The tax authority of Denmark has reportedly sent out warning letters to 20,000 crypto owners asking them to amend their tax returns, pay taxes on crypto gains, or face penalties. The tax agency is demanding a full breakdown of their crypto transactions; it recently obtained information on these traders from three local crypto exchanges.
Warning Letters to Crypto Investors
Danish Skattestyrelsen, the tax authority of Denmark, has reportedly sent out warning letters to 20,000 cryptocurrency owners. Swedish crypto tax startup Koinly posted a copy of the letter on its website on Monday. The company detailed:
In the last 2 weeks, the agency began sending out warning letters to these investors urging them to amend their tax reports by the 15th of December or face penalties.
“Many of our Danish users have received these letters, Skat is asking for a full breakdown of all their transactions and asking them to fix all past reports as well,” said CEO Robin Singh who founded Koinly last year. “Filing tax on cryptocurrency trades is a difficult task as crypto traders usually hold several exchange accounts and wallets and freely transfer crypto between them, so there’s no easy way to figure out what the capital gains are for any particular trade.” The company claims to have helped thousands of crypto investors track and generate tax reports for funds worth over $250 million last year.
Tax Agency Has Info on 20,000 Crypto Traders
Earlier this year, Skattestyrelsen announced that it had been authorized by the country’s tax council, Skatterådet, to obtain information on crypto traders using local exchanges. The agency then announced on Aug. 29 that it had acquired information on 20,000 citizens trading cryptocurrency on these platforms. The tax agency declared:
For the first time, the tax authorities have received information on trading, for example, bitcoins, on Danish crypto exchanges. In total, information of approx. 20,000 citizens.

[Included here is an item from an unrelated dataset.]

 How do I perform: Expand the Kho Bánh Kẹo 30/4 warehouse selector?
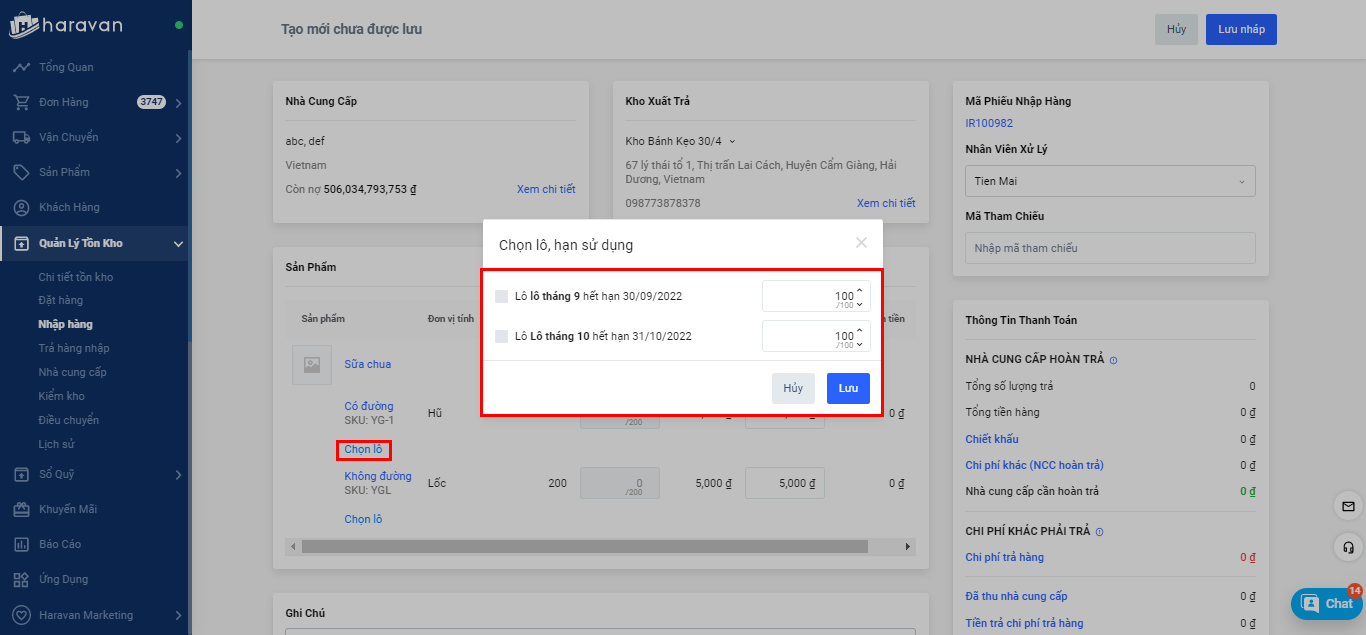[680, 141]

The exchanges were required to provide information on all crypto purchases and sales made between Jan. 1, 2016, and Dec. 31, 2018. The data obtained includes “identification information such as names, addresses, social security numbers and possibly CVR [business registration] information,” Skattestyrelsen revealed.
How Crypto Transactions Are Taxed in Denmark
The Danish tax authority explains on its website that trading bitcoin or other cryptocurrencies is considered speculation, meaning that the purpose of acquiring them is to make a profit. Therefore, as a general rule, profits or losses from their sales must be disclosed to the tax authority. Anyone unclear whether their trading activities are considered speculation can ask the tax agency for a specific “binding” answer, which costs DKK 400 ($60) and takes between 3-6 months. The answer is valid for a maximum of five years.
The letters sent to some 20,000 crypto traders request information about profits and losses from crypto transactions made during the fiscal year 2016 through 2018, calculated using the FIFO method. The tax agency’s website describes:
If you have several purchases, you must initially calculate profits and losses according to the FIFO principle (FIFO = First In First Out). This means that the bitcoins you bought first are the ones you sell first.
The Danish tax authority is not the only one that has sent letters to crypto investors. The U.S., Canada, and India are among the countries that have similarly sent letters to crypto owners seeking to tax their crypto gains.